Miguel Arteta‘s Cedar Rapids (Fox Searchlight, 2.11) is the year’s first above-average, highly engaging, studio-generated comedy. Armed with a funny-clumsy Ed Helms performance and a rollicking one from John C. Reilly, Cedar Rapids is about facing reality and choosing your friends in an ethically clouded world. It’s partly warm and reflective realism, and partly intelligent ape humor.
I’m serious about Reilly’s howlingly funny performance. I wrote last month that “it’s good and triumphant enough to be called the first Best Supporting Actor-level turn for 2011. The man is a genius at this sort of thing. The second he arrives on-screen you’re going ‘uh-oh, here we go.'”
My other Sundance verdict was that Cedar Rapids could have been even more if the third-act was more successful, but that, to me, was only a mild regret because at least it’s operating in the ethical comedy realm that Billy Wilder and Preston Sturges used to excel at.
Marshall Fine has called it “the first worthwhile comedy of 2011 – funny, dirty and full of heart. How can you beat that combination?

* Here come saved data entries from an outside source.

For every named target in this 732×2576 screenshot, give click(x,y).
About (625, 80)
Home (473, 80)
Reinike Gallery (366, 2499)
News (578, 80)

“Despite some of the raunchiest dialogue in recent memory, there’s an undeniable sweetness to Cedar Rapids that makes it hard to resist. The fact that it is consistently, inventively funny doesn’t hurt.
“Much of that sweetness – and yes, even innocence – can be credited to Helms’ performance as Tim Lippe, an innocent abroad, or as far abroad as Cedar Rapids is from his hometown of Brown Valley, Wisconsin. Helms is the new master of playing naive guys who aren’t as dumb as they look but also aren’t as smart as they think. He stole The Hangover from Zach Galifianakis and regularly finds comic gold in episodes of The Office.
“He’s not exactly Candide, but there’s a sheltered, optimistic quality to Helms’ [character] that goes beyond the writing to become something identifiable and worthy, as well as quite amusing.”